* **Requirement**
Retype, word for word, the lines from the first line of the entries through the line that holds "Task: Click the battery status icon"; leave out the pictures.
· · ·
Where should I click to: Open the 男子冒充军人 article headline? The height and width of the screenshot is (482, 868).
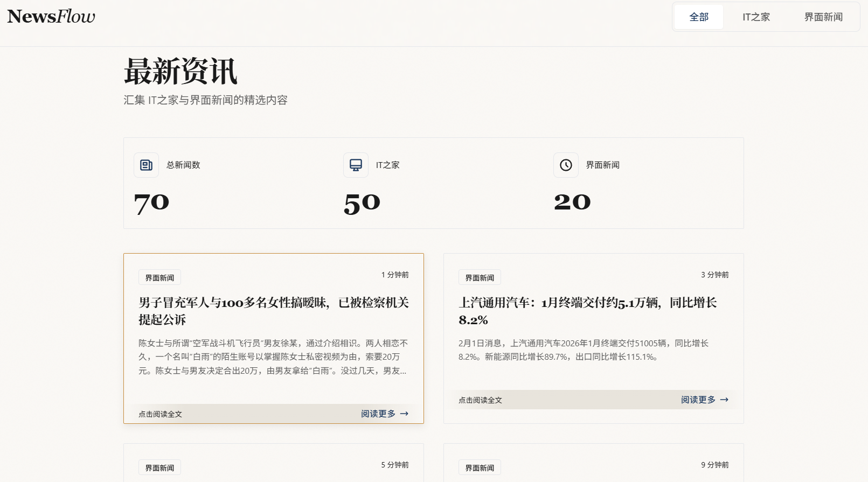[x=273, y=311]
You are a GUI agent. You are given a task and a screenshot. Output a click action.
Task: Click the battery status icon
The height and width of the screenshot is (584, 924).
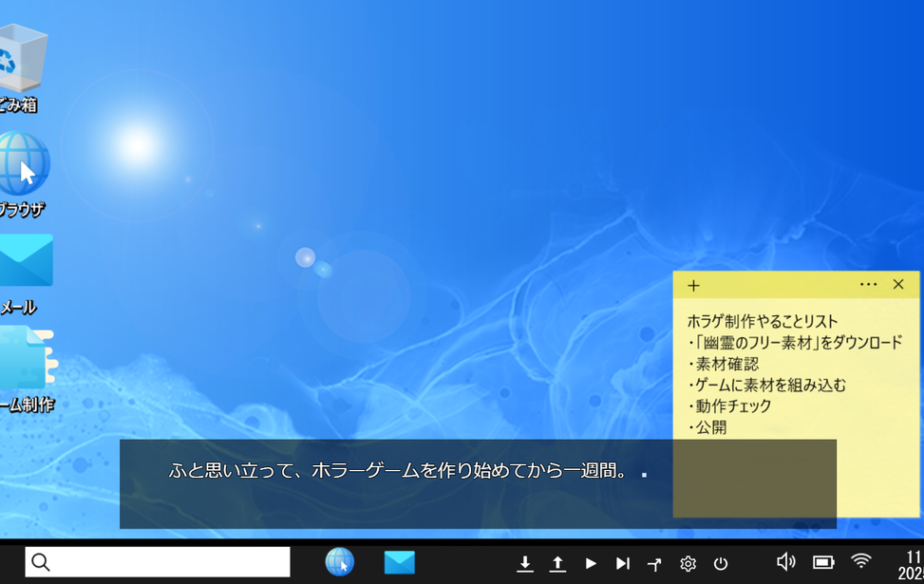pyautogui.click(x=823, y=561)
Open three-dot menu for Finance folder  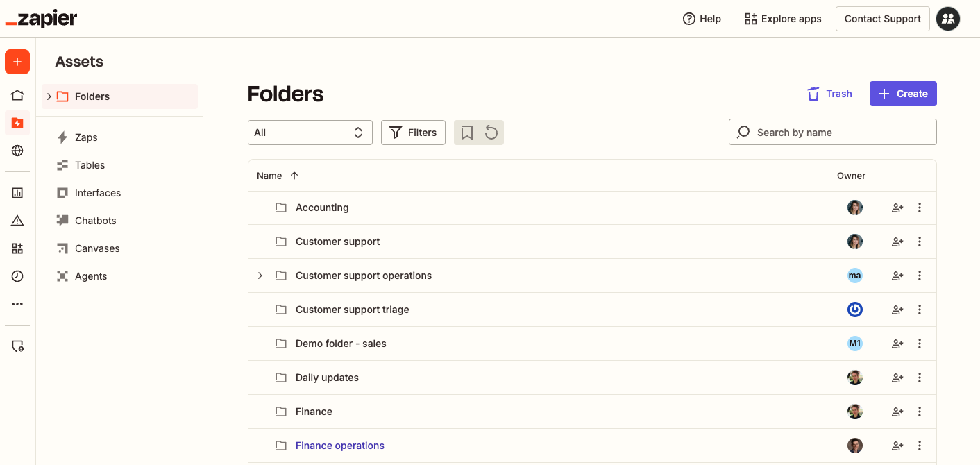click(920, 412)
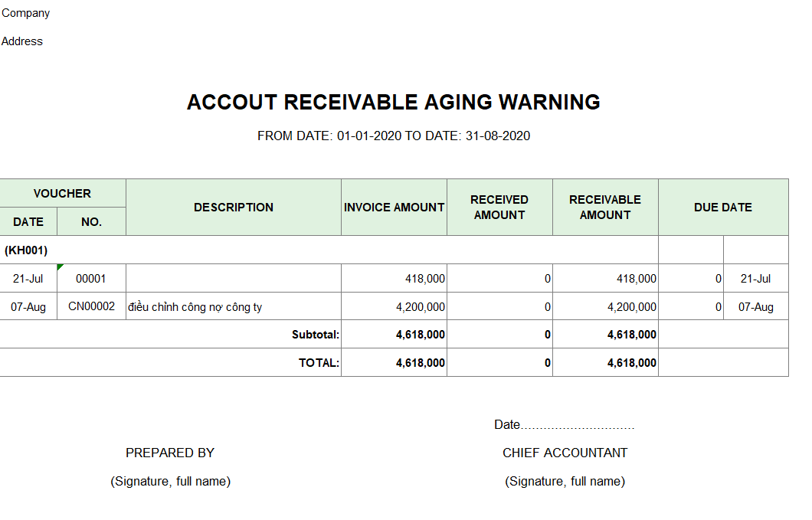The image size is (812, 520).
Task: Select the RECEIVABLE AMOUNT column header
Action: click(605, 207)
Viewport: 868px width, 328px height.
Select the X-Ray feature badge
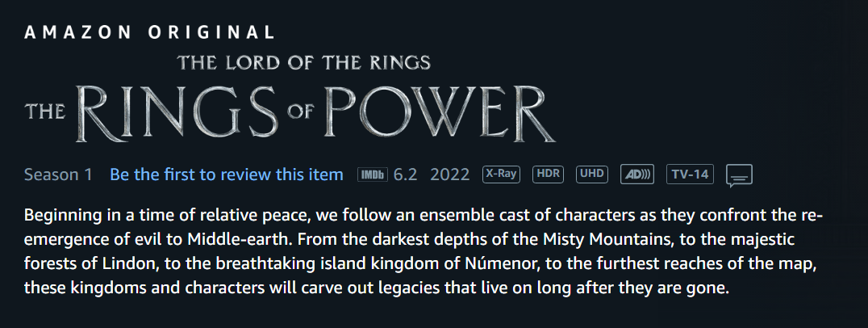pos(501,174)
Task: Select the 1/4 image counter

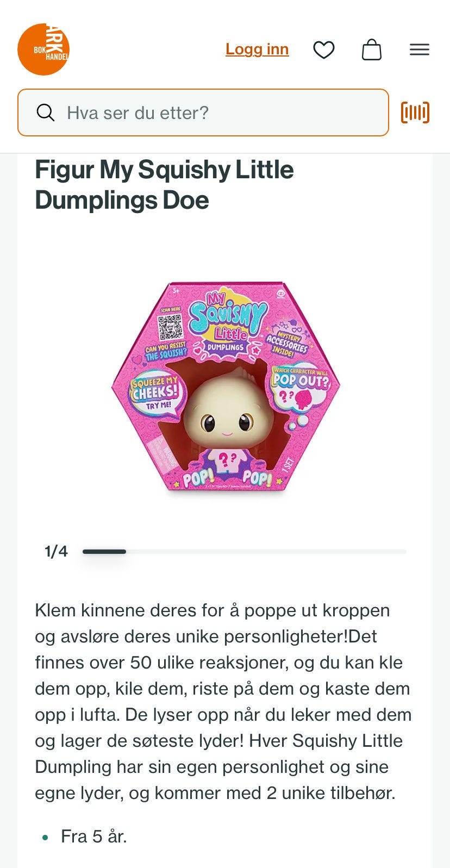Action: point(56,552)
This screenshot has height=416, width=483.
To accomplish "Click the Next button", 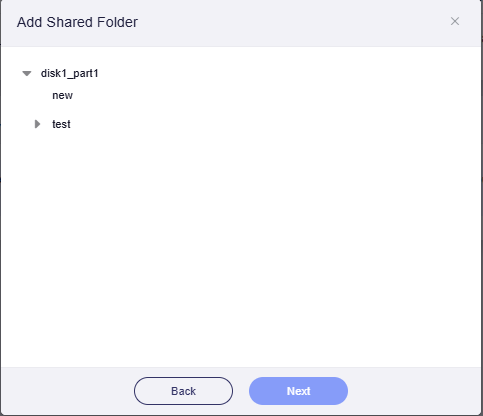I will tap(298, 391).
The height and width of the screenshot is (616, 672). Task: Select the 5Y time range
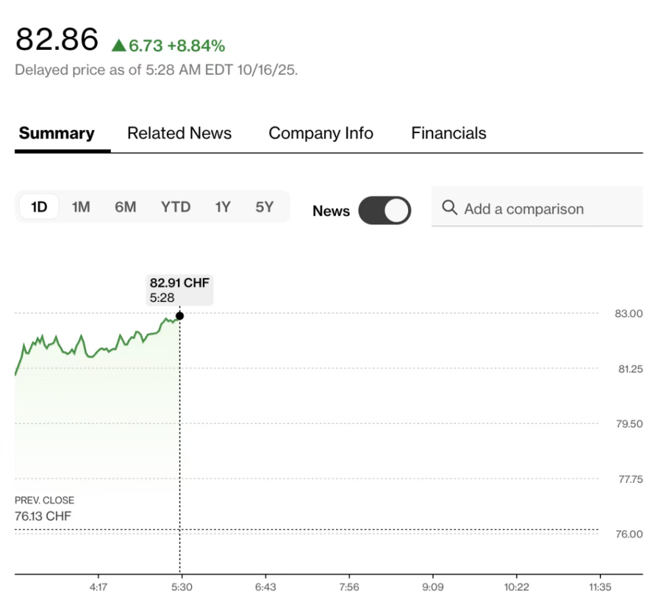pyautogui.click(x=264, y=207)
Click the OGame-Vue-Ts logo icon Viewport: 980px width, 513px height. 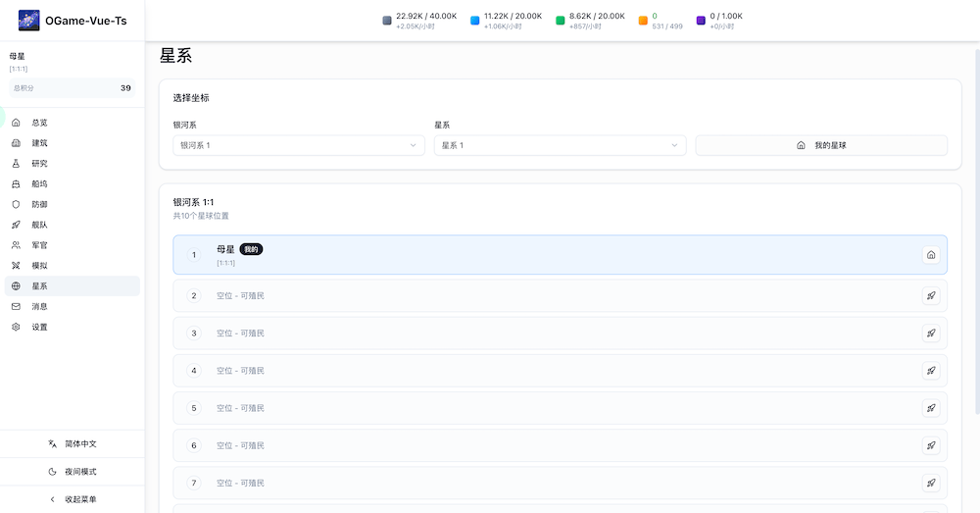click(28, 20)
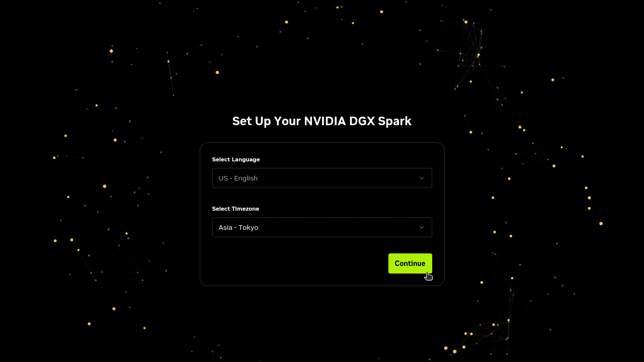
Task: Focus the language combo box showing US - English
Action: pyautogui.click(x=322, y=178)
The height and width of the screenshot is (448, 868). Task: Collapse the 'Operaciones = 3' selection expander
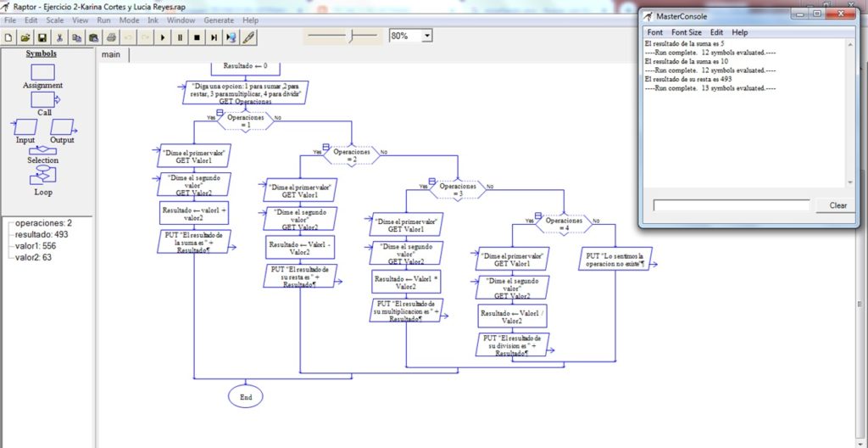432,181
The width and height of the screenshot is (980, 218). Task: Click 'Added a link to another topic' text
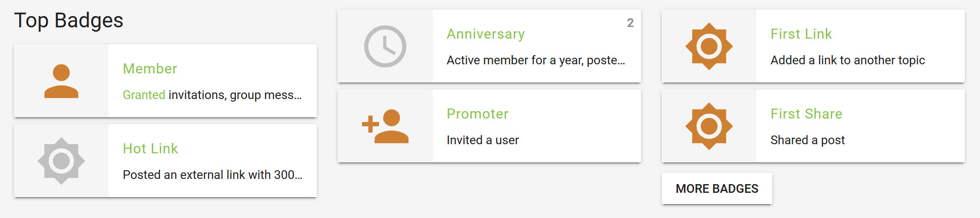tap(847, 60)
· · ·
* **Result of this task**
Where should I click to: Open the 男子冒充军人 article headline? The height and width of the screenshot is (482, 868).
[x=273, y=311]
You are a GUI agent. You are given a task and a screenshot. Output a click action.
Task: Click the battery status icon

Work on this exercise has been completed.